Use of the fMRI has been left out of legal debates throughout its history. Use of this technology has not been allowed due to holes in the evidence supporting fMRI. First, most evidence supporting fMRIs accuracy was done in a lab under controlled circumstances with solid facts. This type of testing does not pertain to real life. Real-life scenarios can be much more complicated with many other affecting factors. It has been shown that many other factors affect BOLD other than a typical lie. There have been tests done showing that drug use alters blood flow in the brain, which drastically affects the outcome of BOLD testing. Furthermore, individuals with diseases or disorders such as schizophrenia or compulsive lying can lead to abnormal results as well. Lastly, there is an ethical question relating to fMRI scanning. This testing of BOLD has led to controversy over if fMRIs are an invasion of privacy. Being able to scan and interpret what people are thinking may be thought of as immoral and the controversy still continues.

Because of these factors and more, fMRI evidence has been excluded from any form of legal system. The testing is too uncontrolled and unpredictable. Therefore, it has been stated that fMRI has much more testing to do before it can be considered viable in the eyes of the legal system.

Criticism

Some scholars have criticized fMRI studies for problematic statistical analyses, often based on low-power, small-sample studies. Other fMRI researchers have defended their work as valid. In 2018, Turner and colleagues have suggested that the small sizes affect the replicability of task-based fMRI studies and claimed that even datasets with at least 100 participants the results may not be well replicated, although there are debates on it.

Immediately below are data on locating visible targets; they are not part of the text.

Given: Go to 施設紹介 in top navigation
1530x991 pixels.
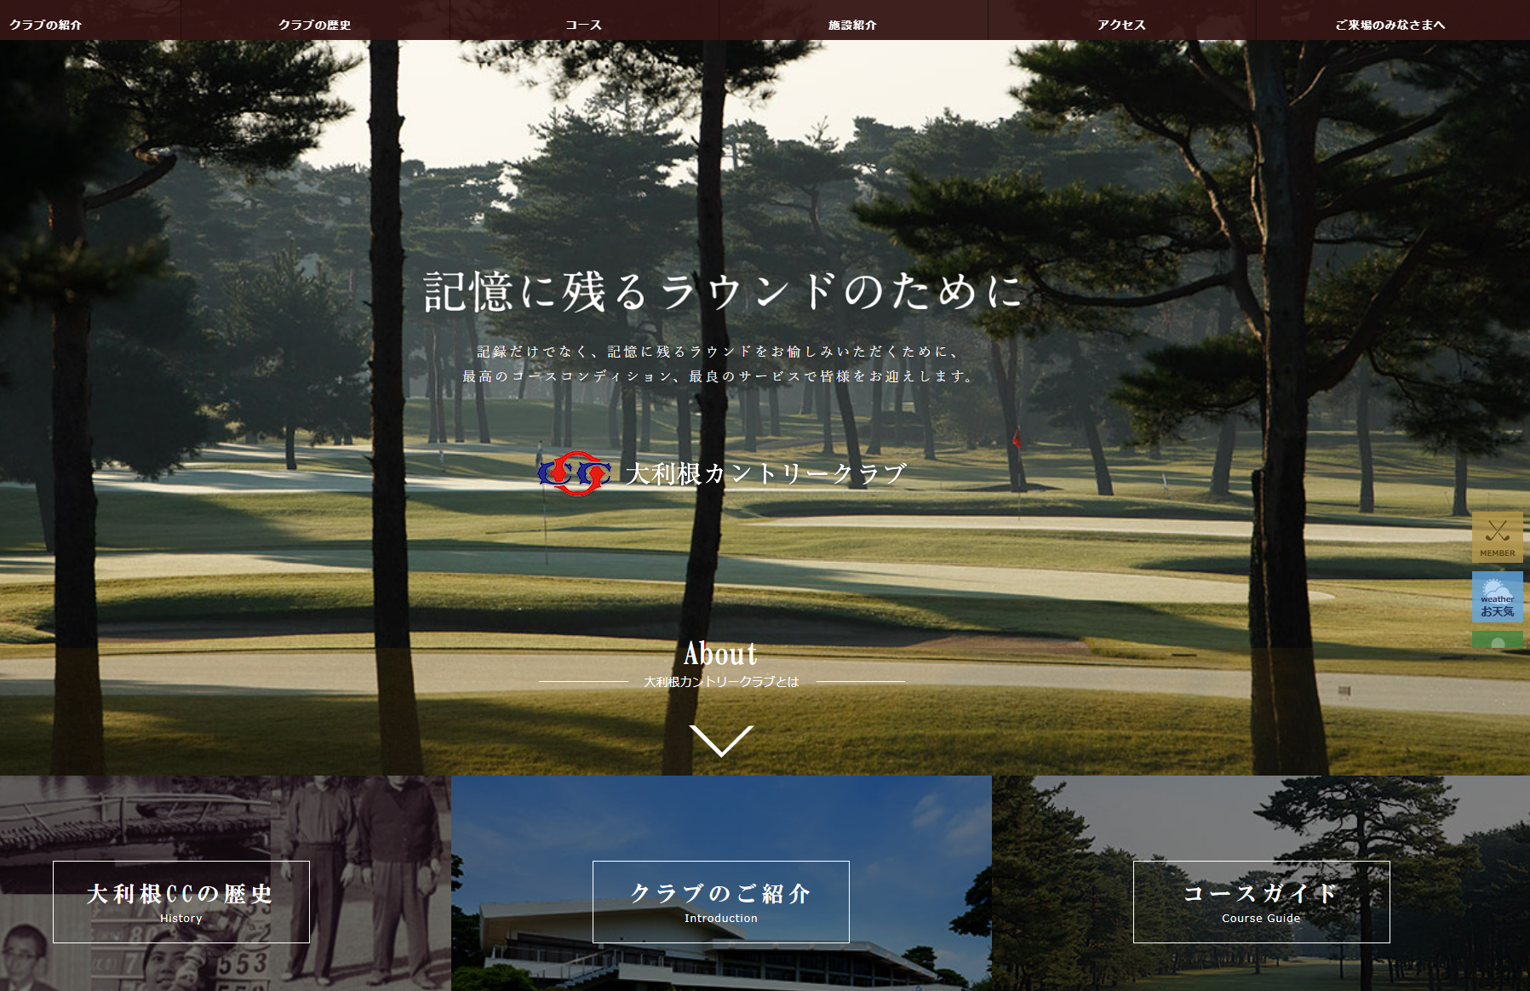Looking at the screenshot, I should pyautogui.click(x=852, y=25).
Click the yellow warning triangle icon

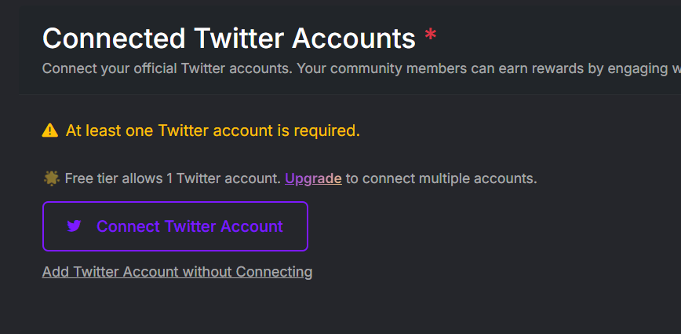pyautogui.click(x=50, y=130)
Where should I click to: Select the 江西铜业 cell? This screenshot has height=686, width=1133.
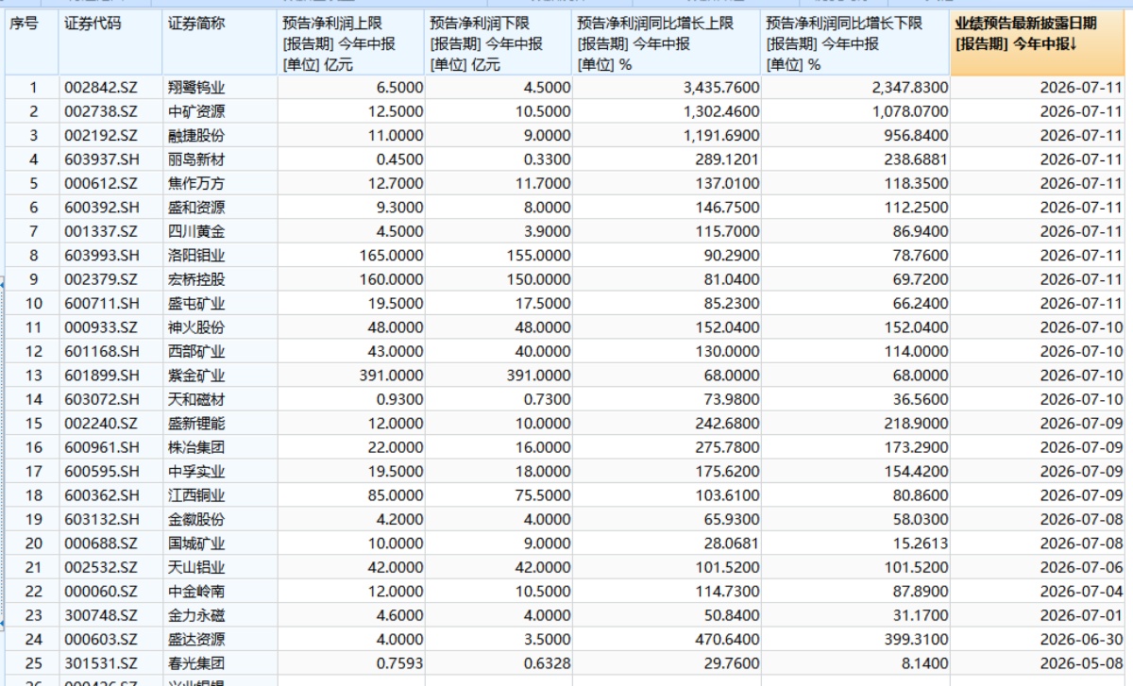pyautogui.click(x=220, y=495)
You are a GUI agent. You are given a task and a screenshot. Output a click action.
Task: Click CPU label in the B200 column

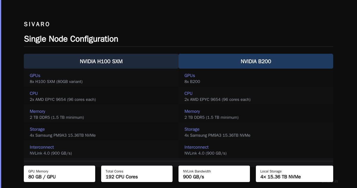coord(189,93)
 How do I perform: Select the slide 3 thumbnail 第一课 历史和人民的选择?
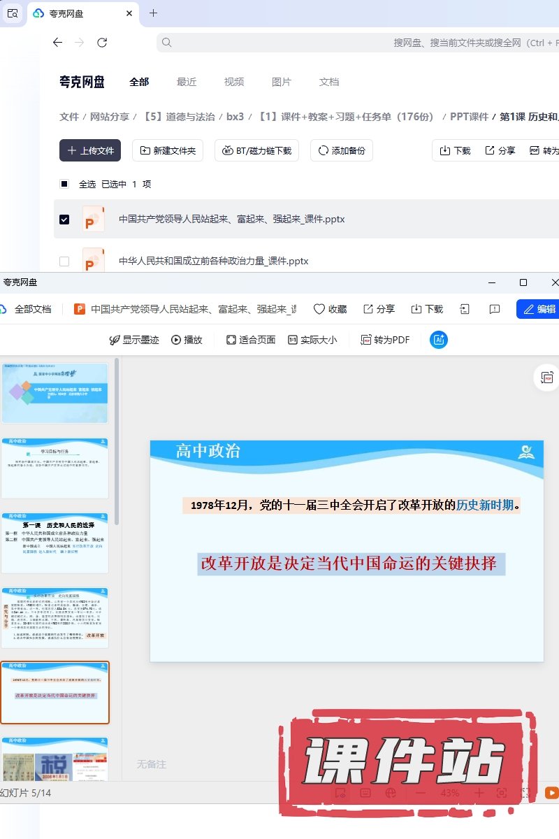[x=55, y=543]
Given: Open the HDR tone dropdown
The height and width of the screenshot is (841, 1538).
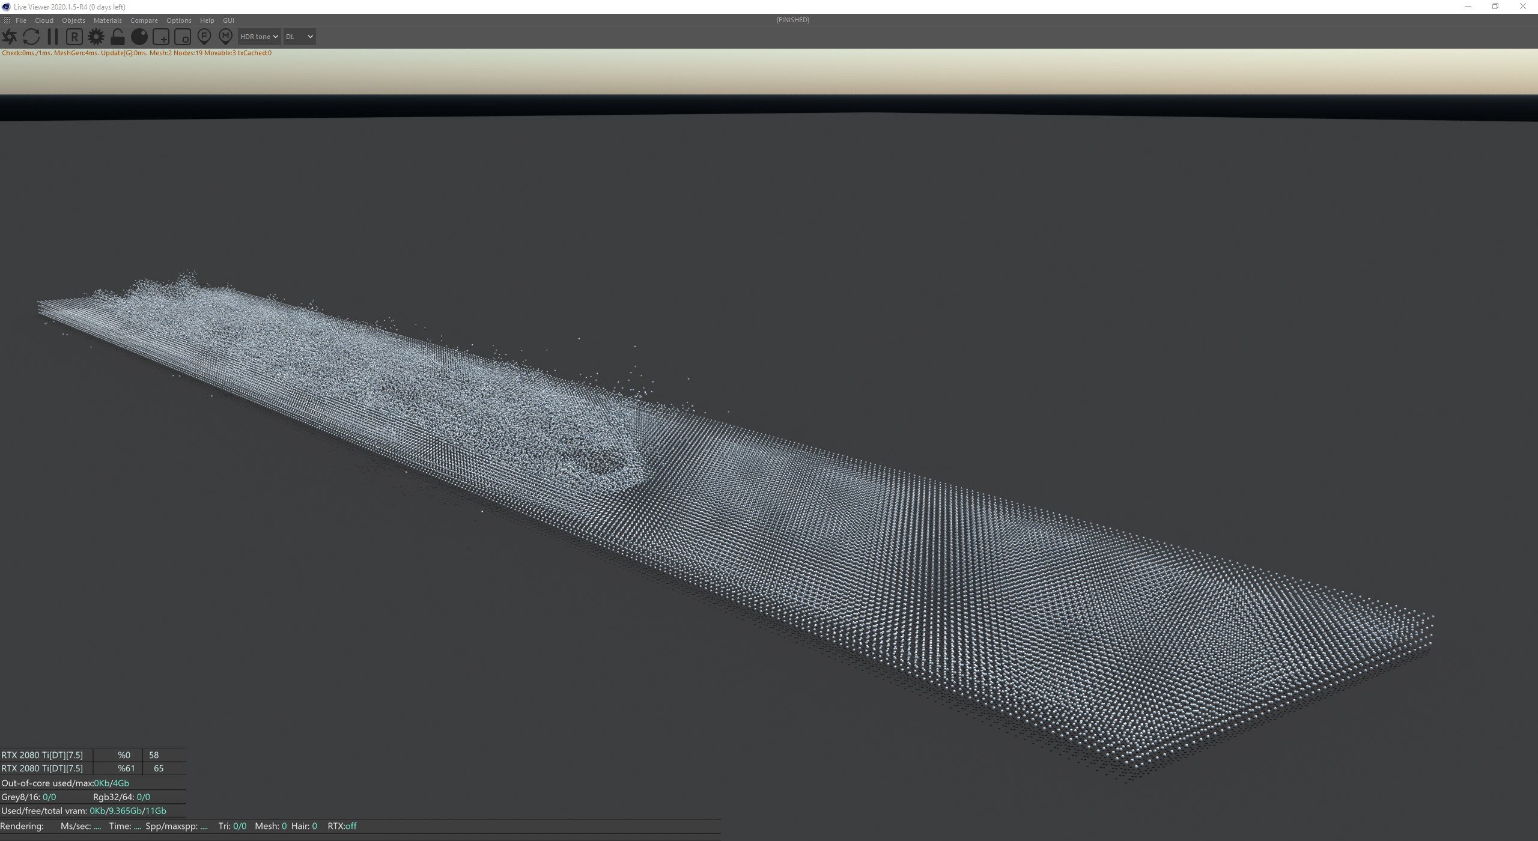Looking at the screenshot, I should [259, 37].
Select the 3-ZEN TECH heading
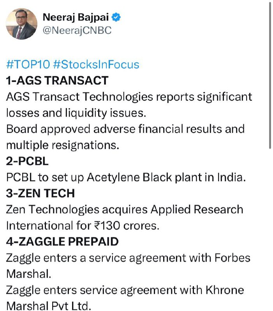 click(x=41, y=193)
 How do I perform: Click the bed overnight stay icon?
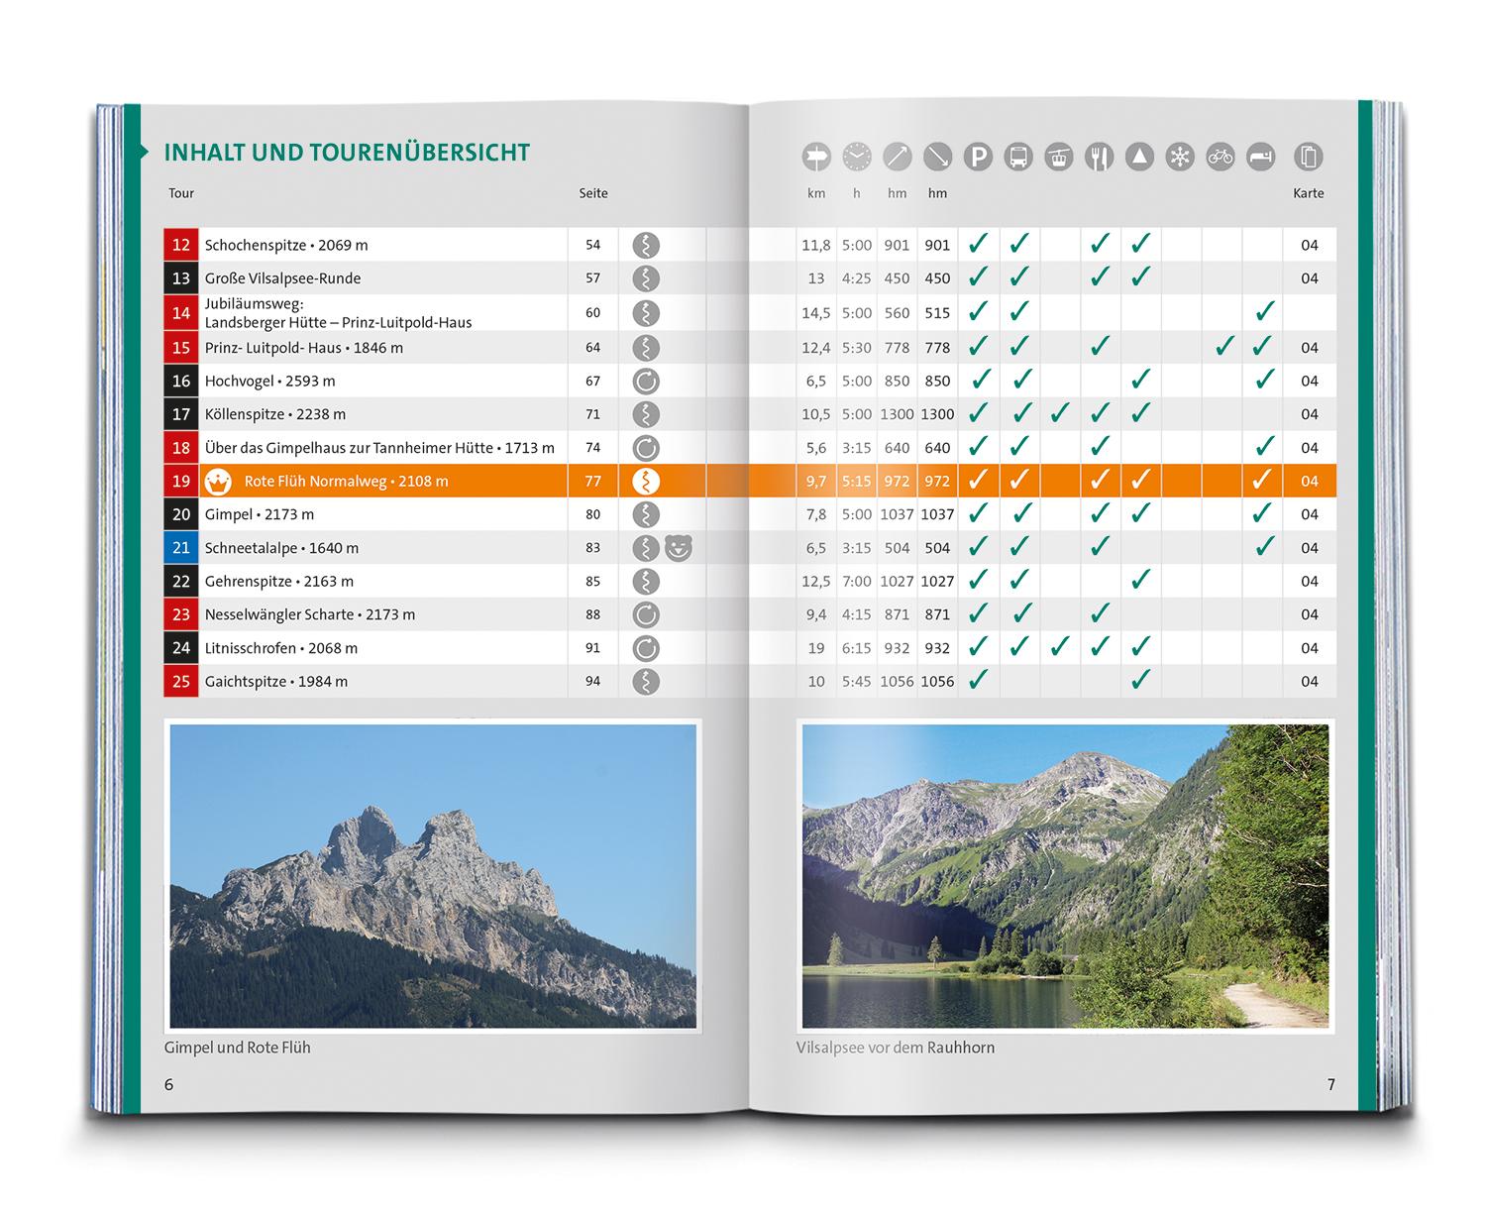(x=1261, y=157)
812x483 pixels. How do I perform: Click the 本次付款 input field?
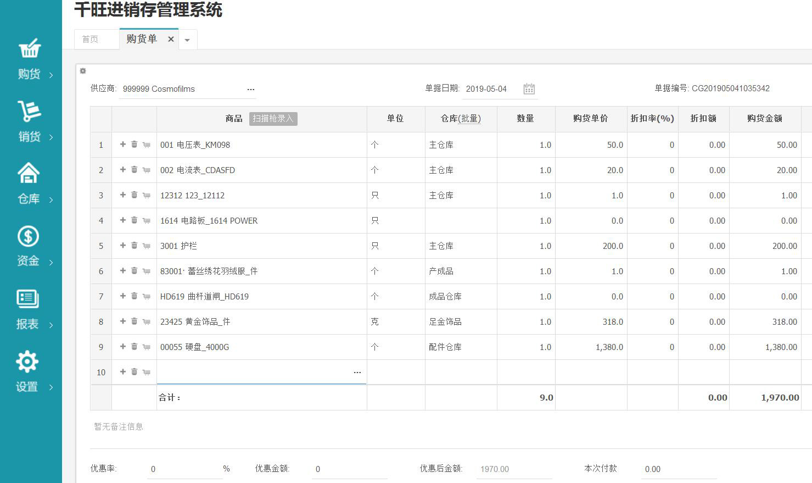coord(678,469)
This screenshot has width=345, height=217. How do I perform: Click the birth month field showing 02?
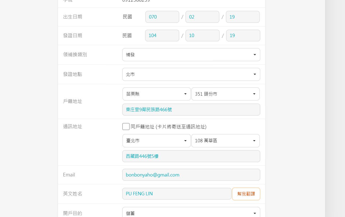coord(202,17)
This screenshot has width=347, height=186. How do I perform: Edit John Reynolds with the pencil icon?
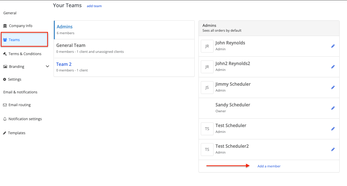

In one real but satirical fMRI study, a dead salmon was shown pictures of humans in different emotional states. The authors provided evidence, according to two different commonly used statistical tests, of areas in the salmon's brain suggesting meaningful activity. The study was used to highlight the need for more careful statistical analyses in fMRI research, given the large number of voxels in a typical fMRI scan and the multiple comparisons problem. Before the controversies were publicized in 2010, between 25 and 40% of studies on fMRI being published were not using the corrected comparisons. But by 2012, that number had dropped to 10%. Dr. Sally Satel, writing in Time, cautioned that while brain scans have scientific value, individual brain areas often serve multiple purposes and "reverse inferences" as commonly used in press reports carry a significant chance of drawing invalid conclusions. In 2015, it was discovered that a statistical bug was found in the fMRI computations which likely invalidated at least 40,000 fMRI studies preceding 2015, and researchers suggest that results prior to the bug fix cannot be relied upon. Furthermore, it was later shown that how one sets the parameters in the software determines the false positive rate. In other words, study outcome can be determined by changing software parameters.

In 2020 professor Ahmad Hariri, (Duke University) one of the first researchers to use fMRI, performed a largescale experiment that sought to test the reliability of fMRI on individual people. In the study, he copied protocols from 56 published papers in psychology that used fMRI. The results suggest that fMRI has poor reliability when it comes to individual cases, but good reliability when it comes to general human thought patterns.